For those of you who are following the DSM revision controversy as it unfolds, here is a recently launched website by the Association for Women in Psychology Committee on Bias in Psychiatric Diagnosis, spearheaded by Paula Caplan. It takes on the problems with a number of categories, including Gender Identity Disorder, Parental Alienation Syndrome, and Female Sexual Dysfunction.
Some highlights of the upcoming DSM V:
 The Paraphilias Subworkgroup is proposing two broad changes that affect all or several of the paraphilia diagnoses, in addition to various amendments to specific diagnoses. The first broad change follows from our consensus that paraphilias are not ipso facto psychiatric disorders. We are proposing that the DSM-5 make a distinction between paraphilias and paraphilic disorders. A paraphilia by itself would not automatically justify or require psychiatric intervention. A paraphilic disorder is a paraphilia that causes distress or impairment to the individual or harm to others. One would ascertain a paraphilia (according to the nature of the urges, fantasies, or behaviors) but diagnose a paraphilic disorder (on the basis of distress and impairment). In this conception, having a paraphilia would be a necessary but not a sufficient condition for having a paraphilic disorder.
This approach leaves intact the distinction between normative and non-normative sexual behavior, which could be important to researchers, but without automatically labeling non-normative sexual behavior as psychopathological. It also eliminates certain logical absurdities in the DSM-IV-TR. In that version, for example, a man cannot be classified as a transvestite—however much he cross-dresses and however sexually exciting that is to him—unless he is unhappy about this activity or impaired by it. This change in viewpoint would be reflected in the diagnostic criteria sets by the addition of the word “Disorder” to all the paraphilias. Thus, Sexual Sadism would become Sexual Sadism Disorder; Sexual Masochism would become Sexual Masochism Disorder, and so on.
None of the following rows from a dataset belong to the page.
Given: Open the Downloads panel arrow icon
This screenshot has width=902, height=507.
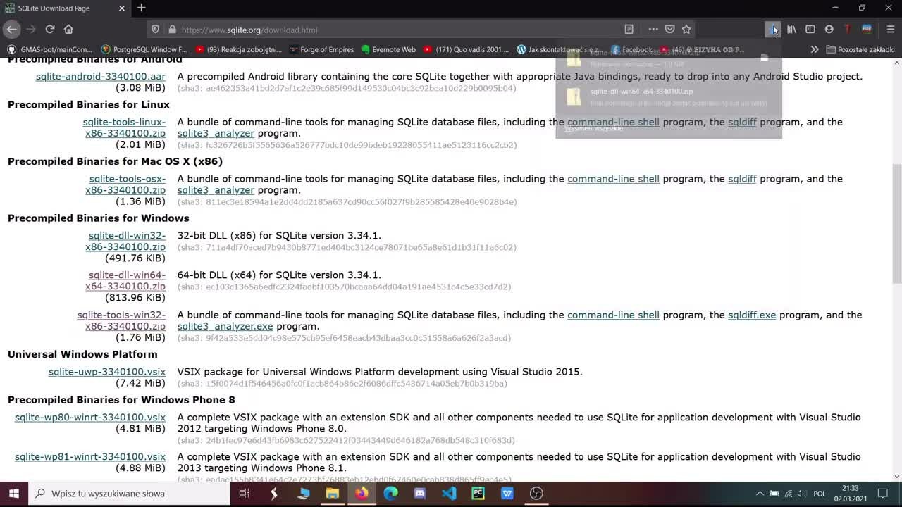Looking at the screenshot, I should tap(773, 30).
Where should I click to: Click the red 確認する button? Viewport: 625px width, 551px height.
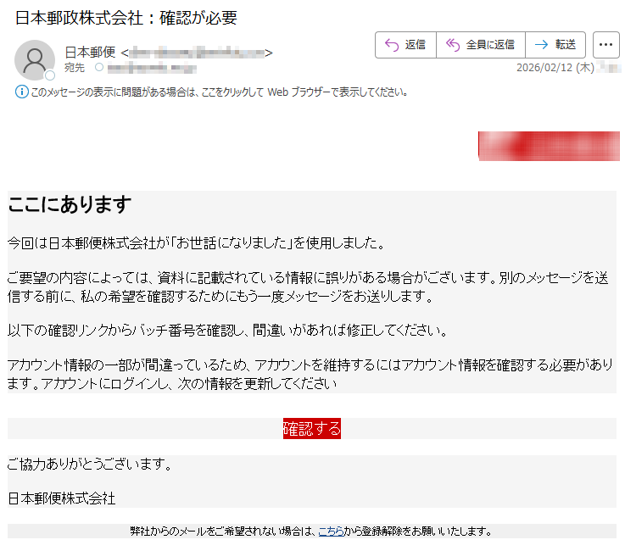[311, 428]
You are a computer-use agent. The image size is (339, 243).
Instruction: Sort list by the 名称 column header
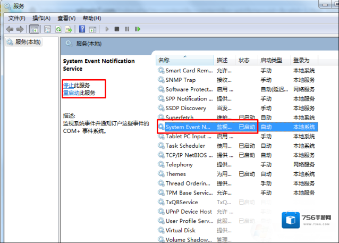pos(185,60)
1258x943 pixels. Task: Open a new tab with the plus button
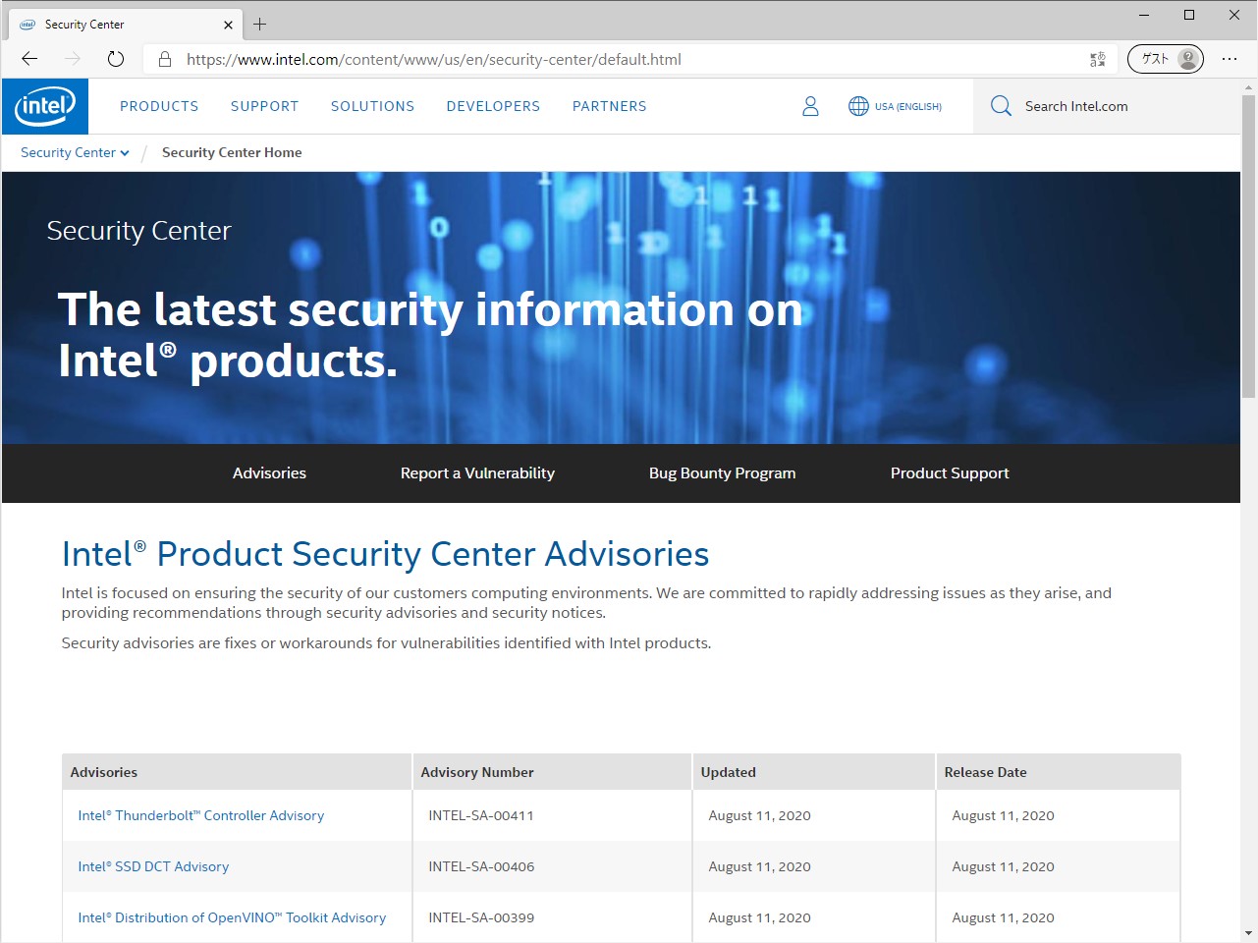[x=260, y=25]

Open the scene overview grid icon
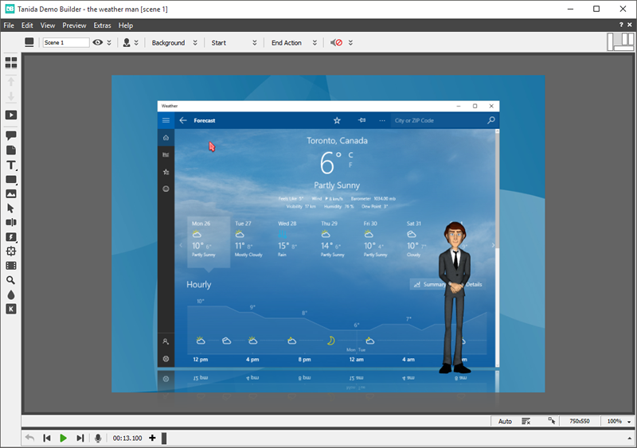coord(11,62)
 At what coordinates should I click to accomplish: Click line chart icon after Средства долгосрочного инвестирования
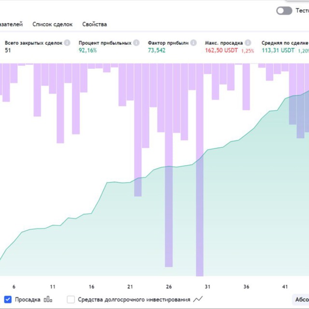(x=198, y=299)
A. Over a period of at least six months, in a male, recurrent and intense sexual fantasies, sexual urges, or sexual behaviors involving cross?dressing. 
B. The fantasies, sexual urges, or behaviors cause clinically significant distress or impairment in social, occupational, or other important areas of functioning.
Specify if: 
With Fetishism (Sexually Aroused by Fabrics, Materials, or Garments)
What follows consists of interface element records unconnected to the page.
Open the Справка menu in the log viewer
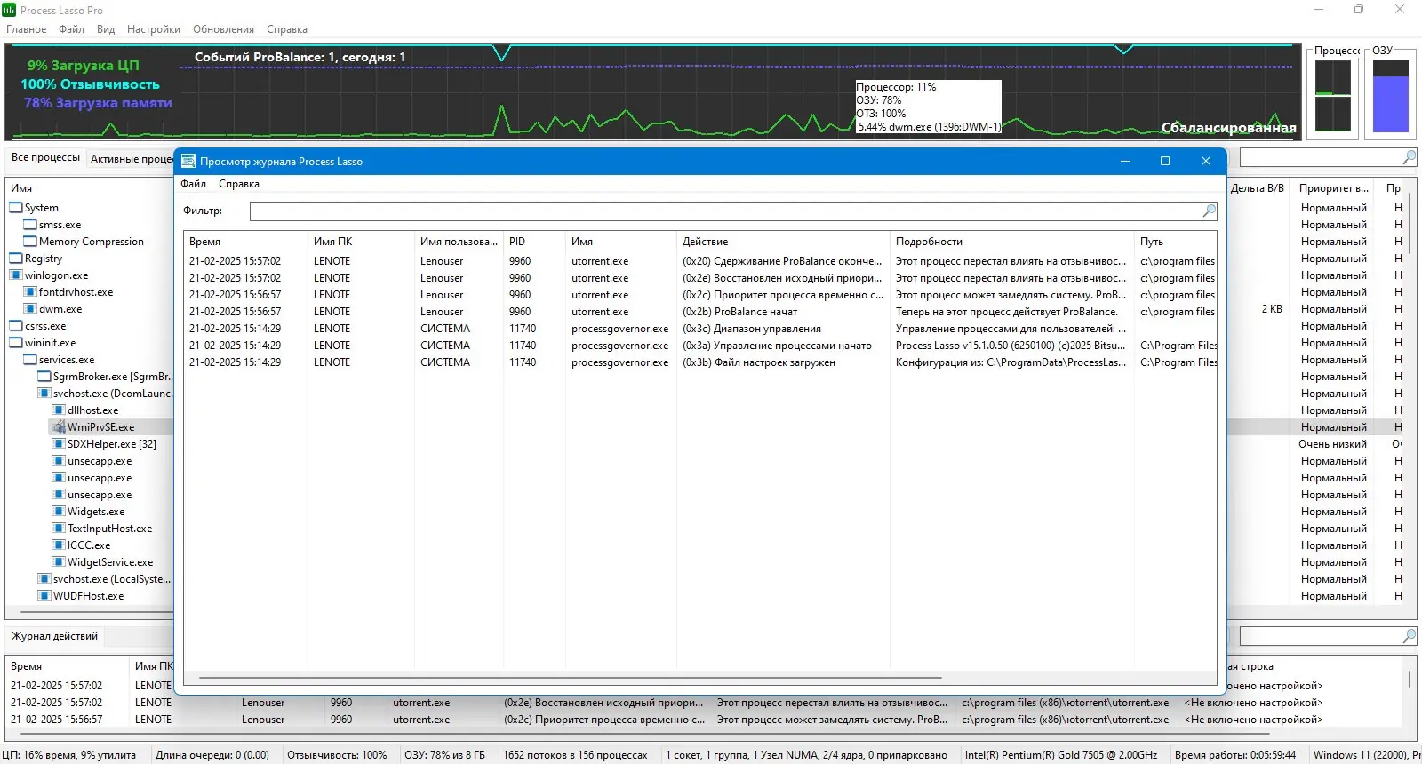The height and width of the screenshot is (764, 1422). pos(239,184)
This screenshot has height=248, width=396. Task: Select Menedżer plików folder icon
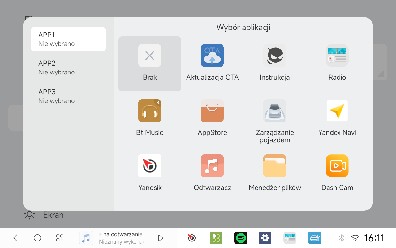click(x=275, y=166)
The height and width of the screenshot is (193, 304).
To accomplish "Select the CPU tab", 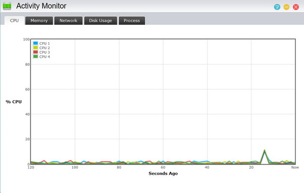I will (14, 21).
With Autogynephilia (Sexually Aroused by Thought or Image of Self as Female)
302.85 Gender Identity Disorder in Adolescents or Adults
Gender Incongruence (in Adolescents or Adults) 
A. A marked incongruence between one’s experienced/expressed gender and assigned gender, of at least 6 months duration, as manifested by 2* or more of the following indicators: [2, 3, 4]
1. a marked incongruence between one’s experienced/expressed gender and primary and/or secondary sex characteristics (or, in young adolescents, the anticipated secondary sex characteristics) [13, 16]
2. a strong desire to be rid of one’s primary and/or secondary sex characteristics because of a marked incongruence with one’s experienced/expressed gender (or, in young adolescents, a desire to prevent the development of the anticipated secondary sex characteristics) 
3. a strong desire for the primary and/or secondary sex characteristics of the other gender
4. a strong desire to be of the other gender (or some alternative gender different from one’s assigned gender)
5. a strong desire to be treated as the other gender (or some alternative gender different from one’s assigned gender)
6. a strong conviction that one has the typical feelings and reactions of the other gender (or some alternative gender different from one’s assigned gender)
With a disorder of sex development
Without a disorder of sex development
[14, 15, 16, 19]
For the adult criteria, we propose, on a preliminary basis, the requirement of only 2 indicators. This is based on a preliminary secondary data analysis of 154 adolescent and adults patients with GID compared to 684 controls (Deogracias et al., 2007; Singh et al., 2010). From a 27-item dimensional measure of gender dysphoria, the Gender Identity/Gender Dysphoria Questionnaire for Adolescents and Adults (GIDYQ), we extracted five items that correspond to the proposed A2-A6 indicators (we could not extract a corresponding item for A1). Each item was rated on a 5-point response scale, ranging from Never to Always, with the past 12 months as the time frame. For the current analysis, we coded a symptom as present if the participant endorsed one of the two most extreme response options (frequently or always) and as absent if the participant endorsed one of the three other options (never, rarely, sometimes). This yielded a true positive rate of 94.2% and a false positive rate of 0.7%. Because the wording of the items on the GIDYQ is not identical to the wording of the proposed indicators, further validational work will be required during field trials.